● **Work item**:
Set down the final stretch of the data, from the line that holds "1313x474 pixels. How" through the last line, both included, with pictures left out.

(Beginning of Source data)

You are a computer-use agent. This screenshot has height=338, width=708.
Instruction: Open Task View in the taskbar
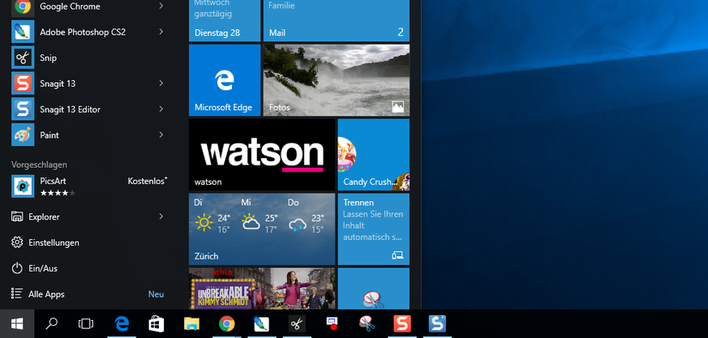(86, 323)
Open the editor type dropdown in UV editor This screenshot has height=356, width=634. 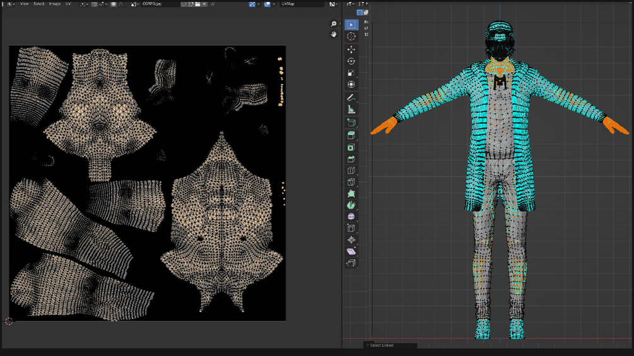tap(11, 4)
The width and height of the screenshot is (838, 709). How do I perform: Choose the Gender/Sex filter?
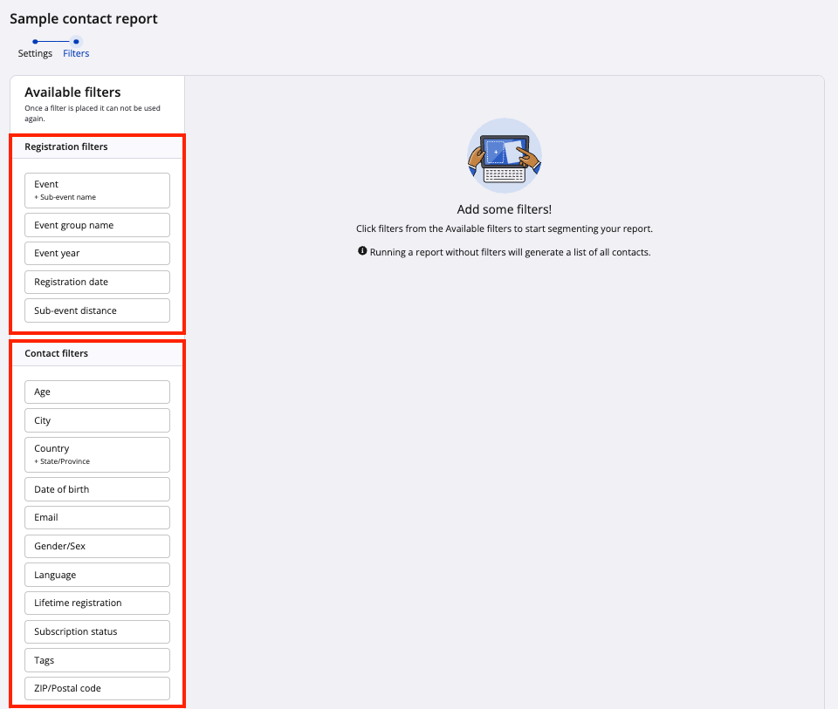tap(97, 546)
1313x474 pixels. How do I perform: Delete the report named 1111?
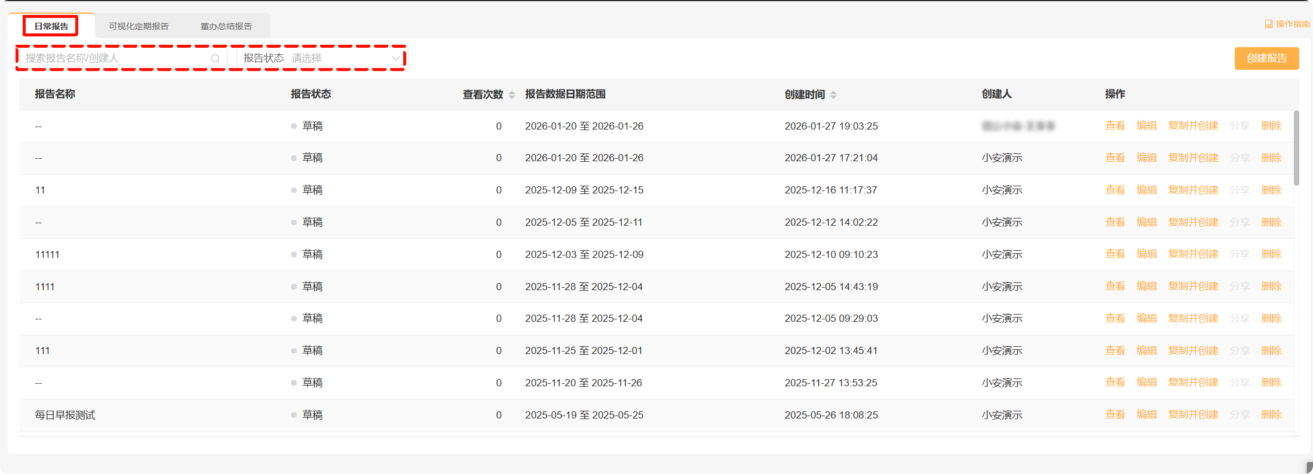coord(1271,286)
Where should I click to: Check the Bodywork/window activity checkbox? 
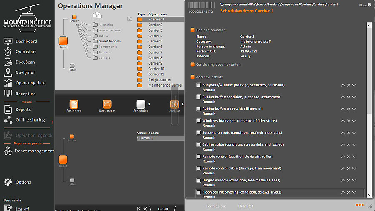pyautogui.click(x=199, y=85)
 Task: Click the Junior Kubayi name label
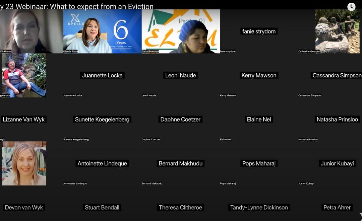click(x=337, y=163)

(End of Source data)

● **Exercise solution**:
1313x474 pixels. How do I perform: Delete the report named 1111?
coord(1271,286)
Where should I click to: Check the Bodywork/window activity checkbox? 
pyautogui.click(x=199, y=85)
 Task: Click the Junior Kubayi name label
click(x=337, y=163)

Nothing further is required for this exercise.